*YOUR TASK:* Word for word, copy the line that contains "Task: Open Станислав Зальмунин's avatar photo" and each line after it in the data below. Pictures stay out of the copy.

*INPUT RECORDS:*
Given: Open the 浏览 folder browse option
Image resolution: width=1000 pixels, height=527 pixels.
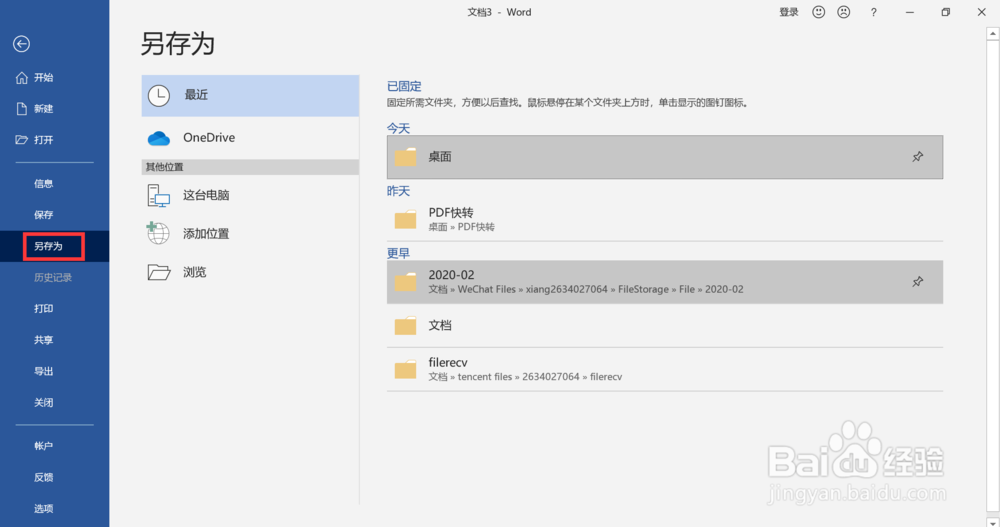Looking at the screenshot, I should [250, 272].
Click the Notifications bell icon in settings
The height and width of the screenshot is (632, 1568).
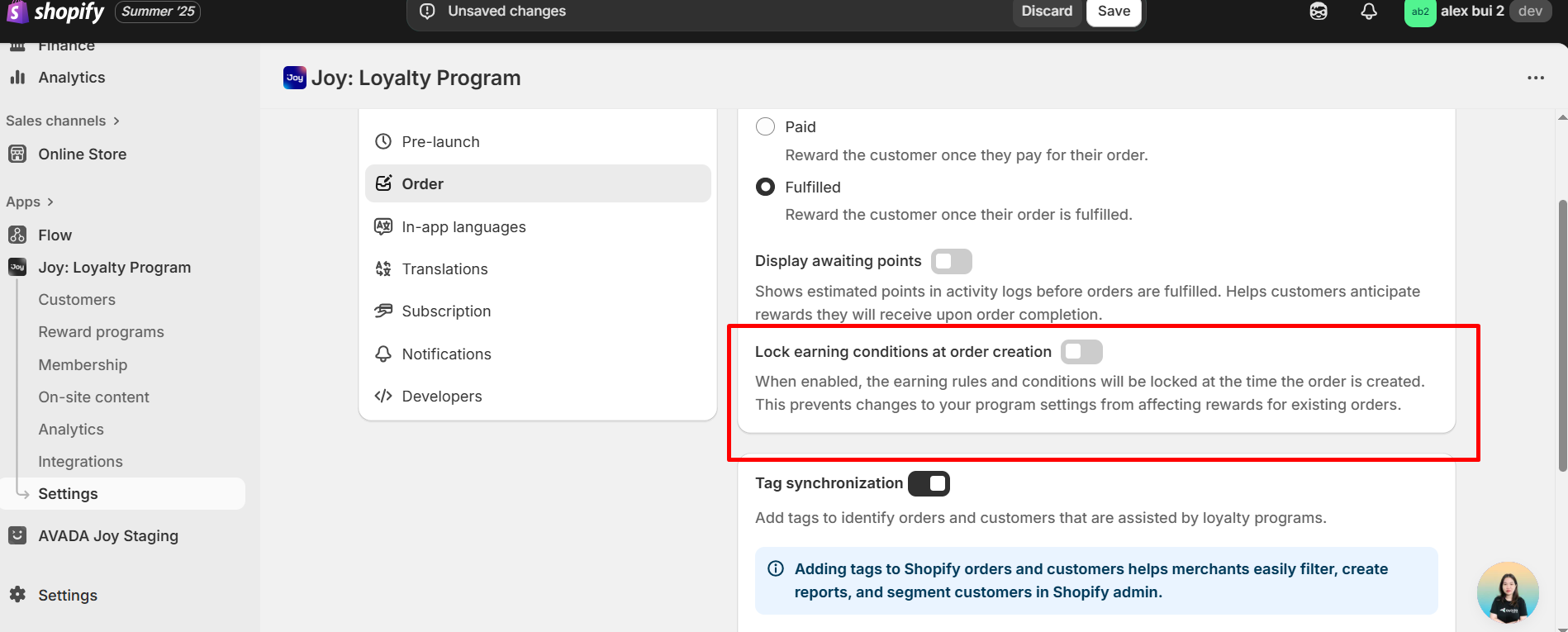[x=383, y=354]
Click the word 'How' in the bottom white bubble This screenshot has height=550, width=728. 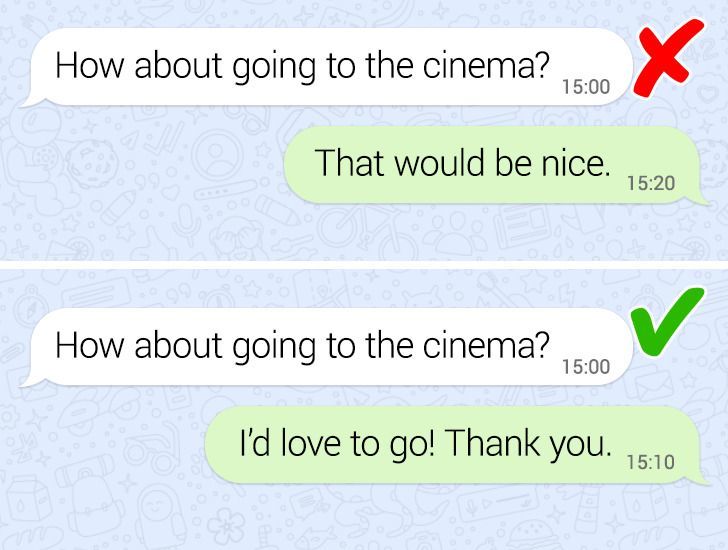tap(90, 345)
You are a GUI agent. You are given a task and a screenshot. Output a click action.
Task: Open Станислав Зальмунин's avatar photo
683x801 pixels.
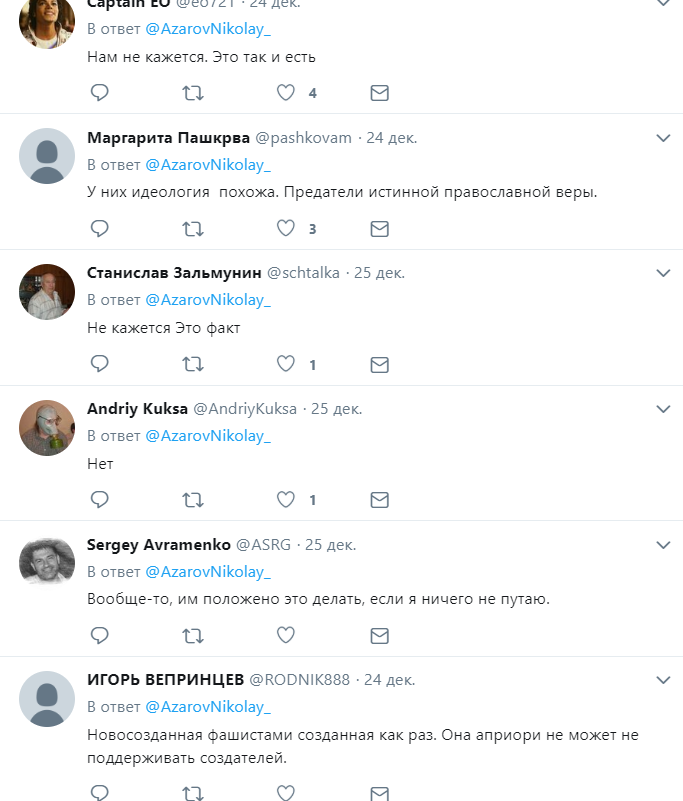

*TASK OUTPUT:*
Task: Open Станислав Зальмунин's avatar photo
683x801 pixels.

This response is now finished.